Excerpt »
|---|

Today makes two weeks since our sweet Greer girl came into this world. It makes my mama heart so excited to see her grow and also so sad to see her getting bigger and slowly (rapidly to me) moving out of the newborn stage. It's bittersweet, that's the best word for it.
So today, before I get too much further away from her birth day, I wanted to share her birth story. Because I want to remember every detail for always.
As you might know, our OB discovered that Greer was transverse around 34 weeks. After an unsuccessful attempt to turn her into the head down position at 37 weeks and 2 days, a c-section was scheduled for December 21.
I felt pretty certain that I could count on my girl to make her appearance on her own time, but I was wrong. My sweet girl stayed put until the date that had been set for her arrival. And I'm thankful for that in hindsight. It gave husband and I plenty of extra time together before the two of us became the three of us. So Monday, December 21st is where we pick up.
Our c-section had been scheduled for 9:30 a.m., and we had been instructed to be at the hospital at 7:00 that morning to get checked in, settled into our room, and get the IV fluids pumping through me. Not long after we arrived we were told that our c-section would be bumped another couple of hours, around 11:00. One mom-to-be had gone into natural labor and our doctor was readying to deliver her baby. The c-section ahead of us was moving into our spot and we were being moved to a later time.

|---|

Data block »
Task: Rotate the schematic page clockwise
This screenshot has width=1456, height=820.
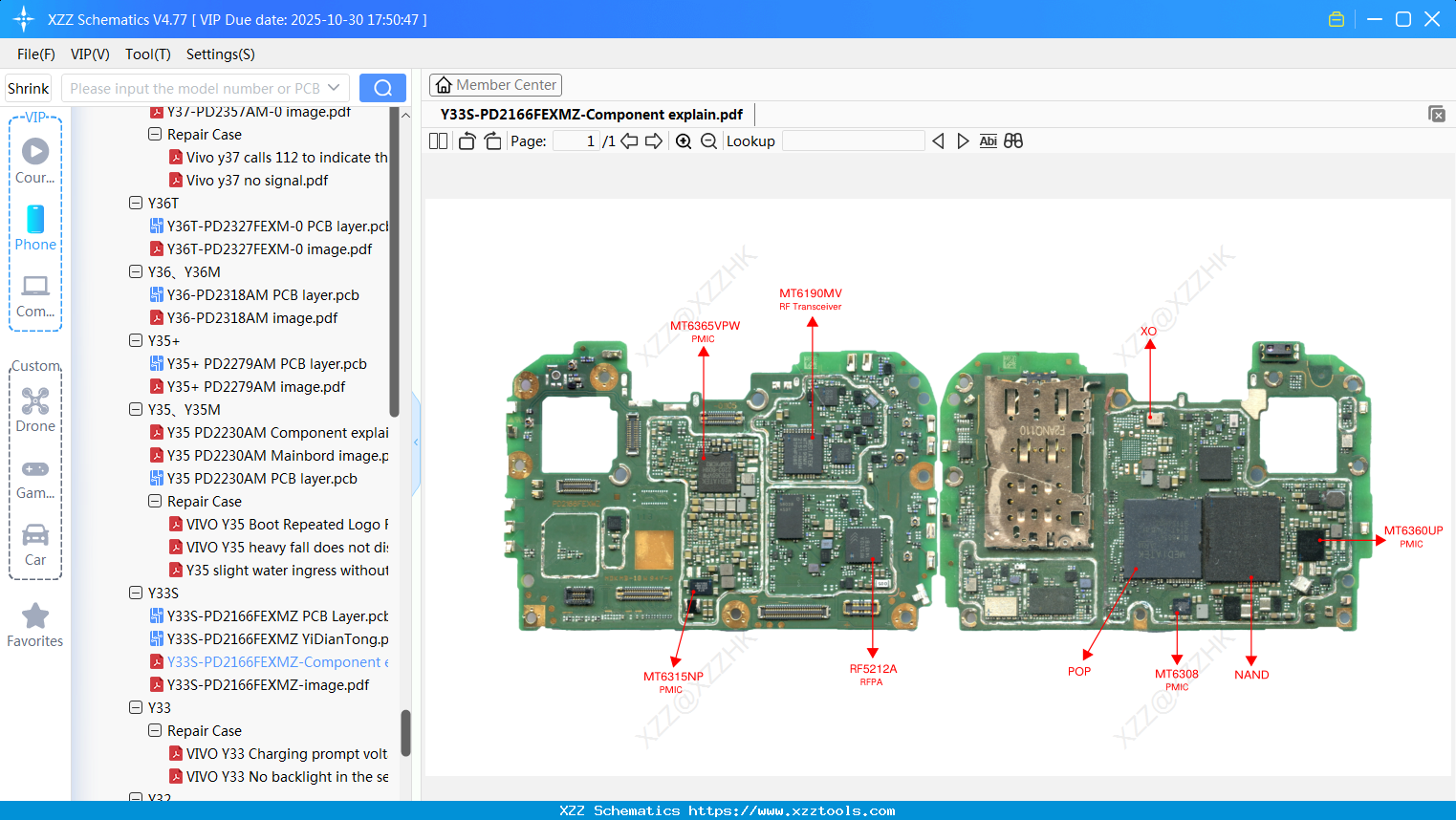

|---|

Required action 1 »
According to the birth story, at what point in the pregnancy did the OB find that Greer was transverse?
Required action 2 »
Go on with the birth story, starting right after its last sentence.
The material is not needed here.

Answer area 1 »
The OB found that Greer was transverse at around 34 weeks.

Answer area 2 »
Part of me was sad that we would have to wait even longer to meet our girl, but it was also a blessing in disguise. It gave me time to calm down, let the jitters subside, and enjoy the morning. Because when you're about to go into a major surgery to give birth to your child, all the nerves are going. That and you're about to be a mom for the first time. Nerves times a million.
My parents and sister waited with husband and I in our room until go time. Dressed in a hospital gown, that annoying IV hooked to my left hand, we made light conversation. Husband and I shared a lot of "is this really happening" moments, and before I knew it, the clock was hitting 11:00.
About that time the prep for a move into surgery started happening. They upped the IV fluids, I downed a shot-size of anti-acid, which tasted like soured grape (it was gross!), and another dose of anti-acid medicine went into my IV. My temperature was taken and the band on my arm scanned several times.
It all started feeling much more real when husband began dressing in his paper scrubs. It was happening. We were about to meet our girl for the first time, a fact that hadn't settled into my core quite yet. The nurse donned my head with my own cap, and I said my goodbyes and shared hugs and kisses with everyone before they wheeled me off to the OR for the last part of my prep. I left an excited and anxious husband outside of our room waiting for the nurse to bring him into the operating room.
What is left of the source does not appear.